Action item: From the listing below, count the lines that contain the string "column", then state only that number.

Record set:
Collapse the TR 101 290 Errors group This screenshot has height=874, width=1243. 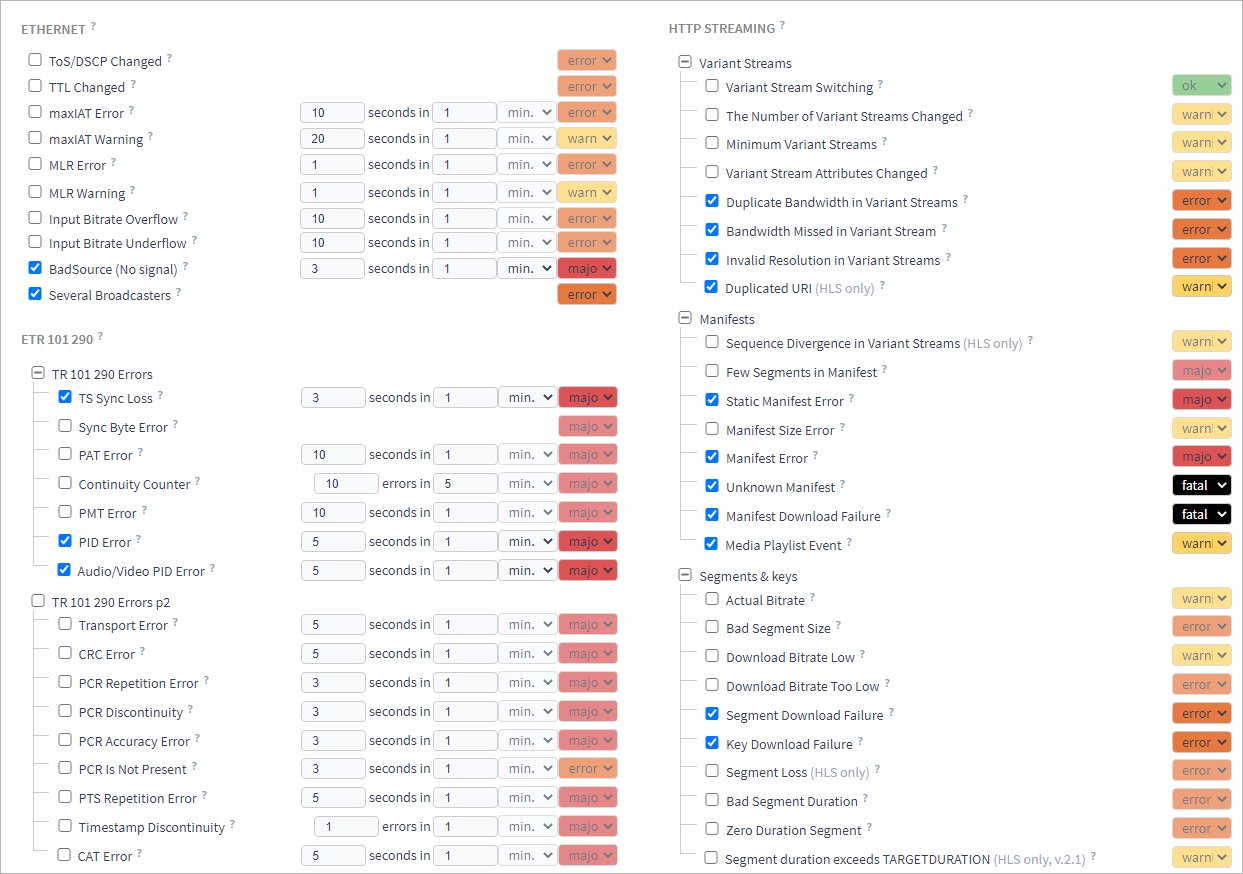pos(38,373)
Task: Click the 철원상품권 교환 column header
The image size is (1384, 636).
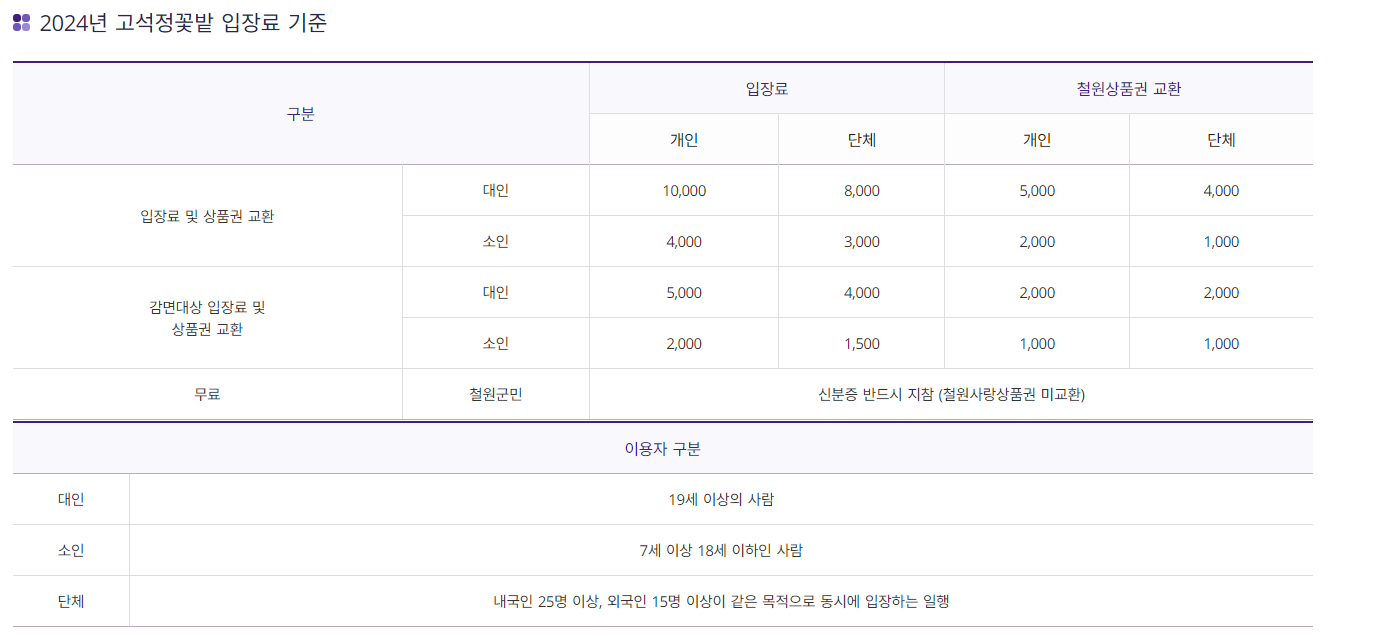Action: [1129, 89]
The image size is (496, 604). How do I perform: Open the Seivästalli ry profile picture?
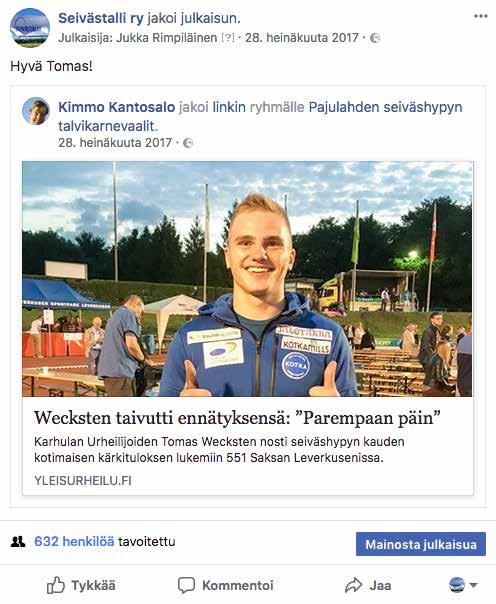click(30, 28)
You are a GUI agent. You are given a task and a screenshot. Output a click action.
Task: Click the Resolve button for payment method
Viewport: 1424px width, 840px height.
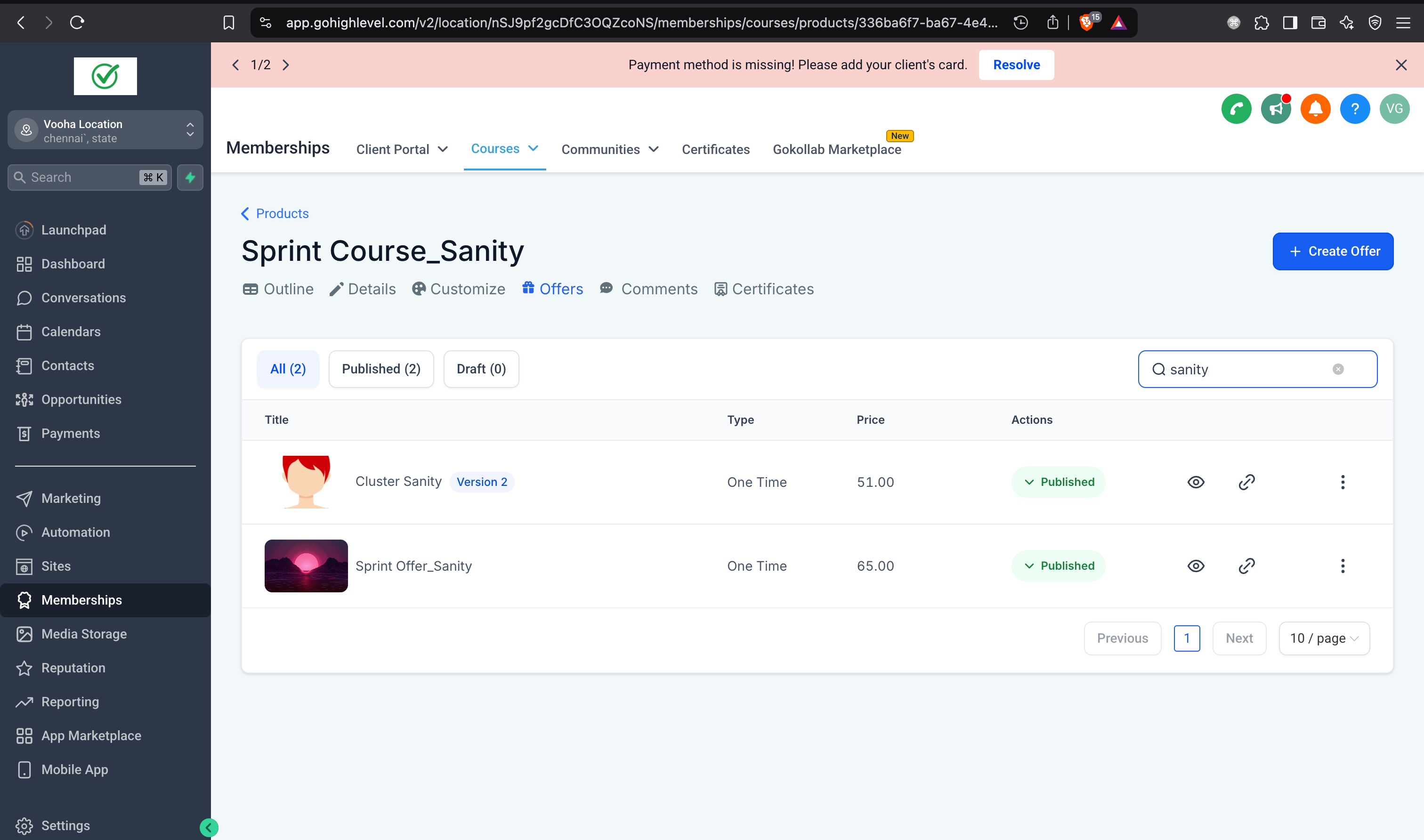click(1016, 64)
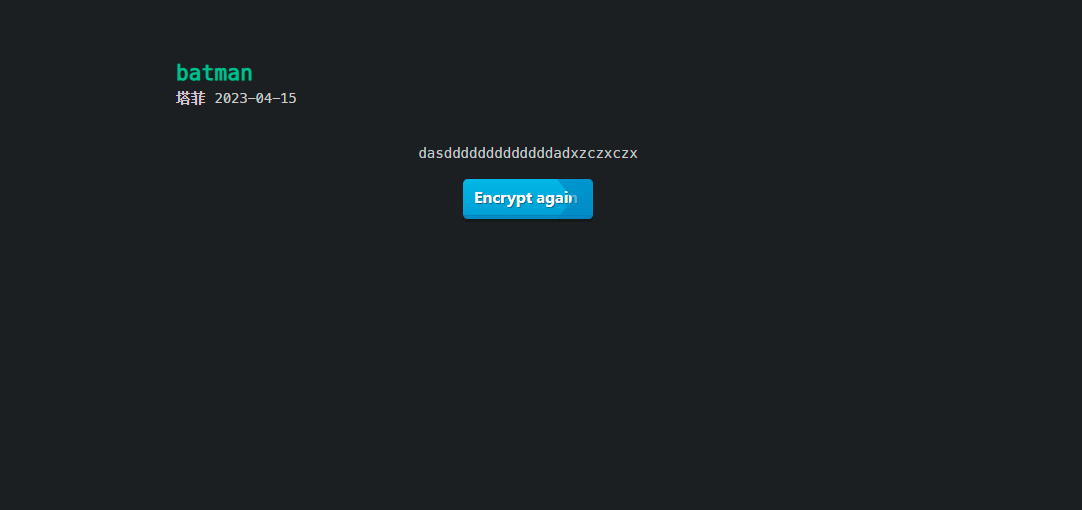This screenshot has width=1082, height=510.
Task: Click the darker arrow segment of Encrypt again
Action: [x=578, y=199]
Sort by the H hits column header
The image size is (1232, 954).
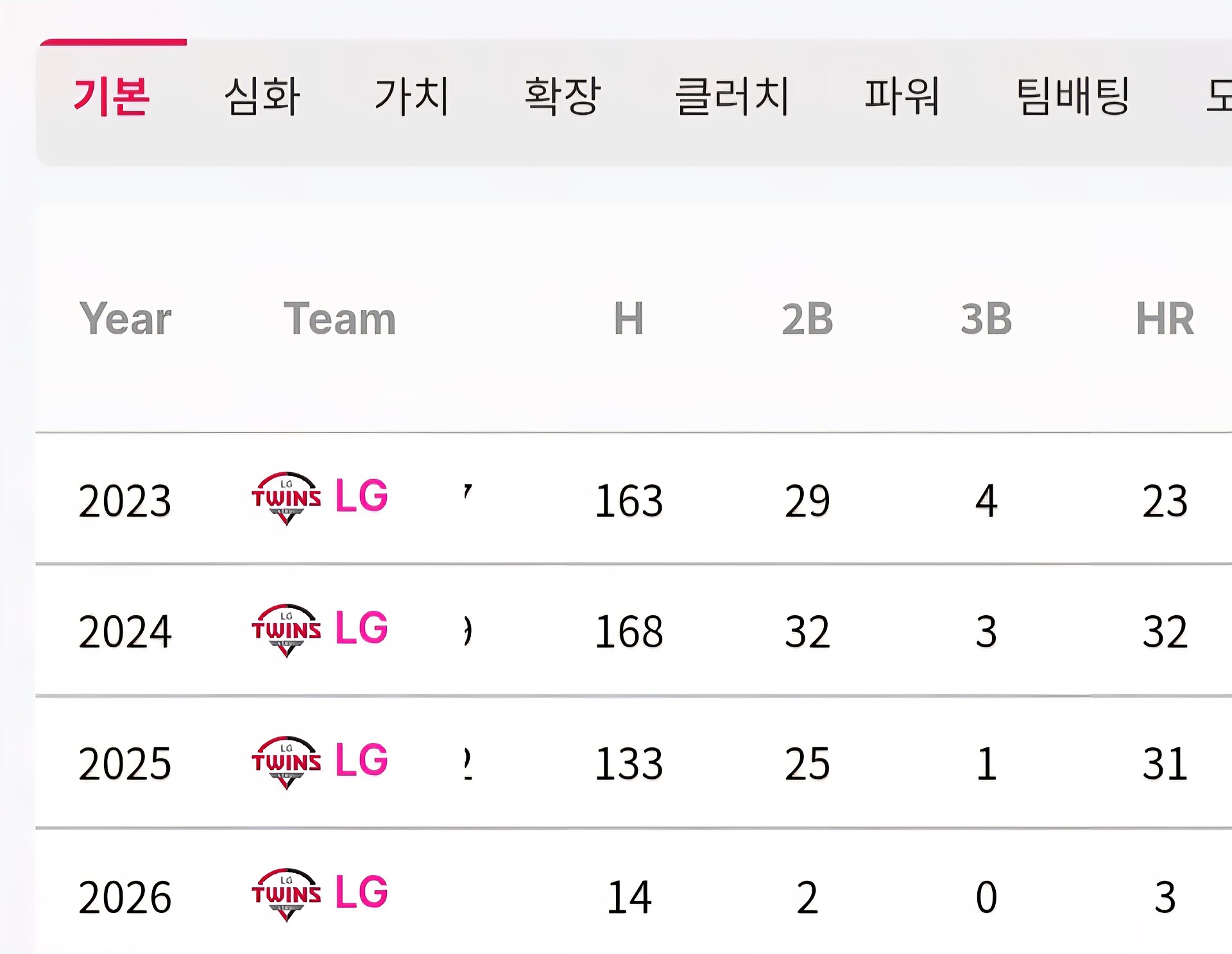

Output for this exercise: 2